Data supplied:

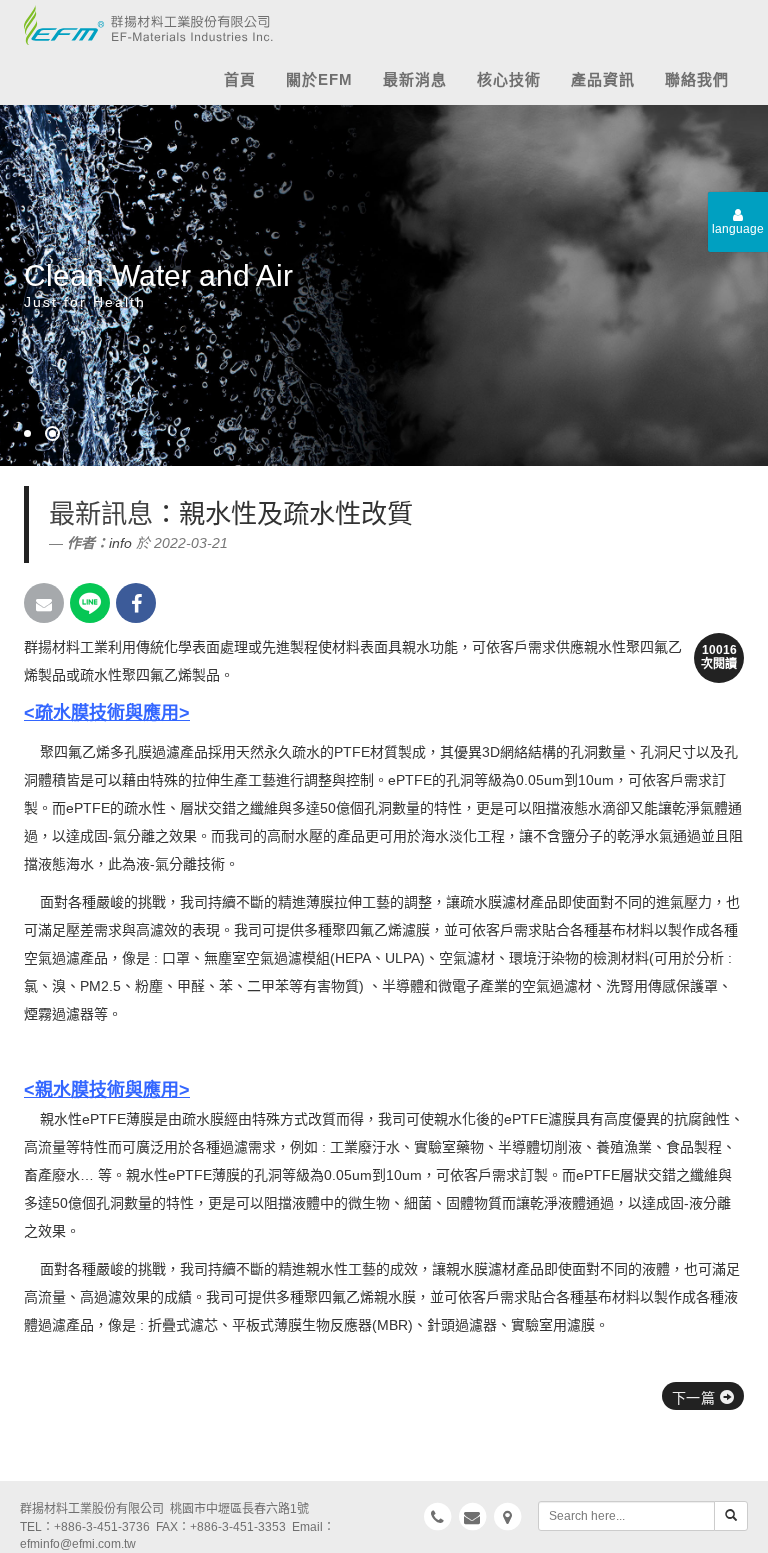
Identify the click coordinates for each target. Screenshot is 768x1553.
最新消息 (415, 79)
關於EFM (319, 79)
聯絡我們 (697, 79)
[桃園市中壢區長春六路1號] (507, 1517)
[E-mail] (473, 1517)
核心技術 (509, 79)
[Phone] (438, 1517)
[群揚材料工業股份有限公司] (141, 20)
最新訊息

--

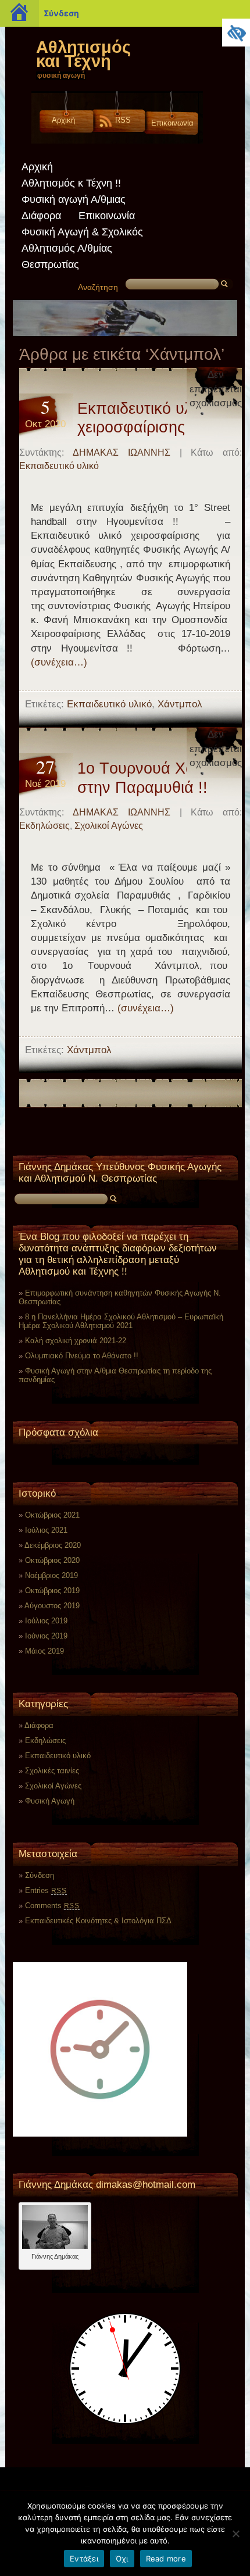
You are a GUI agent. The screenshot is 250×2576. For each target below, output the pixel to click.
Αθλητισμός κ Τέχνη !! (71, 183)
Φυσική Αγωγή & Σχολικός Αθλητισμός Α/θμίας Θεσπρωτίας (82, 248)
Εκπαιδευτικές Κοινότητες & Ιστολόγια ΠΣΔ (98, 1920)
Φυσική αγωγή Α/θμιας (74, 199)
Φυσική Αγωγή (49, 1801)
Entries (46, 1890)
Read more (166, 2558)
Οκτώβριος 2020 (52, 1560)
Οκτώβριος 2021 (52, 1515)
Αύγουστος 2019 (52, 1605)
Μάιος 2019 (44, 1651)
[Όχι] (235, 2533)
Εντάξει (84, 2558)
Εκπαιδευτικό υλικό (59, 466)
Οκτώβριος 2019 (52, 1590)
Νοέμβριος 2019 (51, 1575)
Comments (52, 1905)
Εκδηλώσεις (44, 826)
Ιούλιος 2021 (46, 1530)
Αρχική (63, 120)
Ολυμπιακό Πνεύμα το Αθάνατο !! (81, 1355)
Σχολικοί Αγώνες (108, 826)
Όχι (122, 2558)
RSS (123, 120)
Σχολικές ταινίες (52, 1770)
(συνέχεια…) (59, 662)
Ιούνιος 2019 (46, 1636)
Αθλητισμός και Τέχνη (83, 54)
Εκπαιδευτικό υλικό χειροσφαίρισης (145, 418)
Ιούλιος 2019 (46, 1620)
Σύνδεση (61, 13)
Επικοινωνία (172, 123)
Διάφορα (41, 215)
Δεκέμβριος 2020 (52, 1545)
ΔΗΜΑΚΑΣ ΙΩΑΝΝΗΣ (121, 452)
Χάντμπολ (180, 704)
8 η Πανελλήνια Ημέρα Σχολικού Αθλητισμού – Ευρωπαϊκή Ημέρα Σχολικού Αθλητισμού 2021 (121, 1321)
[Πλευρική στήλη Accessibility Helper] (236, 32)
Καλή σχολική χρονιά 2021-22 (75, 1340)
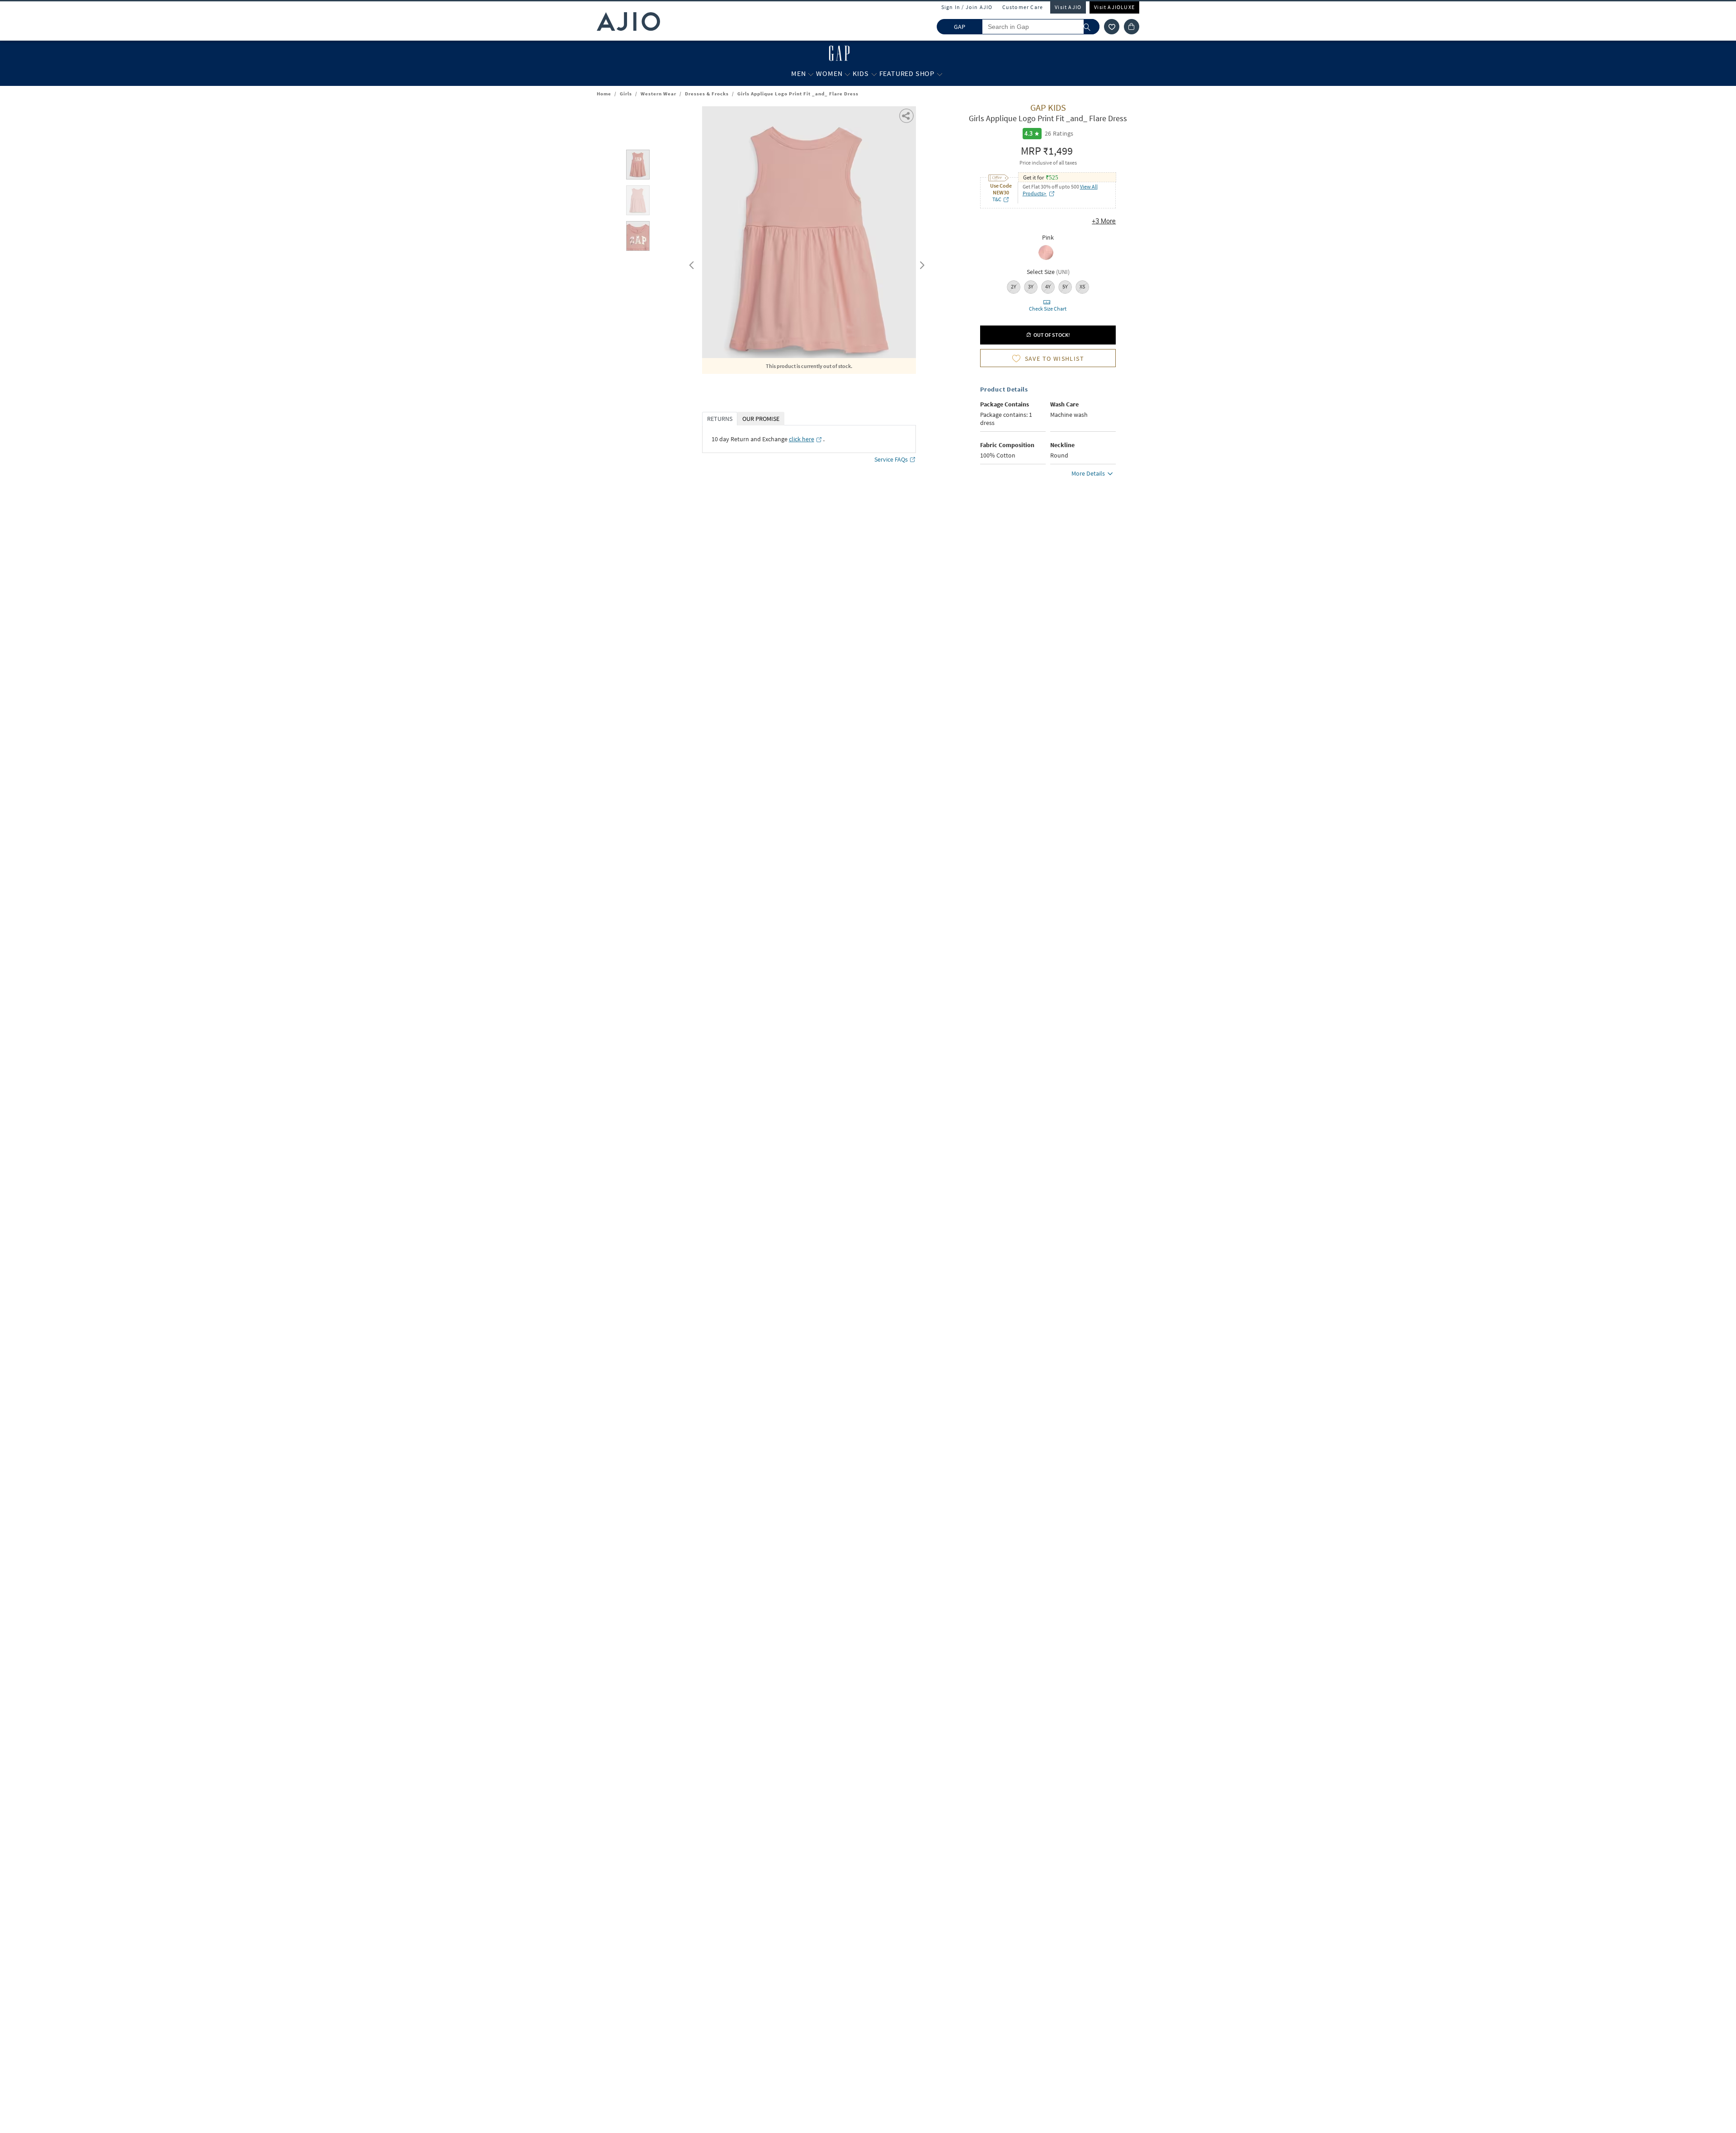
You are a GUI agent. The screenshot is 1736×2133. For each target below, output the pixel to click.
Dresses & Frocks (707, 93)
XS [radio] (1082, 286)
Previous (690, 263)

---

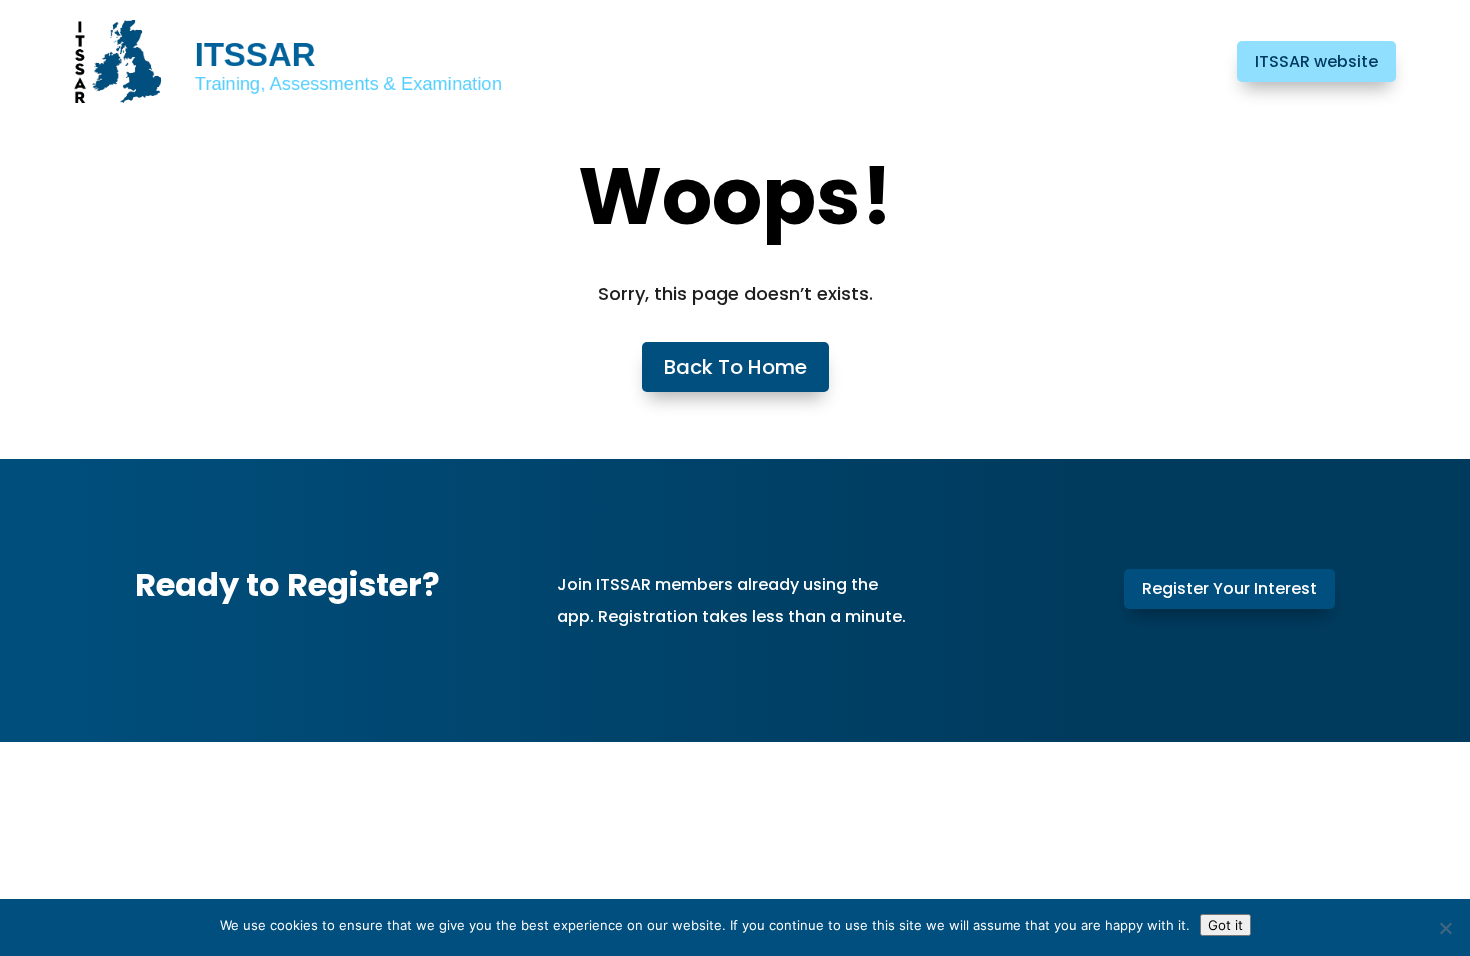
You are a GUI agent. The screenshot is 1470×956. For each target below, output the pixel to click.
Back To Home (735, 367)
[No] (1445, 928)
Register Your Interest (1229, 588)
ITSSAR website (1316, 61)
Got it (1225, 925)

What you should do:
Check each line above for the string "Φυσική" and copy those that have it.

Answer to this problem:
Φυσική Αγωγή & Σχολικός Αθλητισμός Α/θμίας Θεσπρωτίας (82, 248)
Φυσική αγωγή Α/θμιας (74, 199)
Φυσική Αγωγή (49, 1801)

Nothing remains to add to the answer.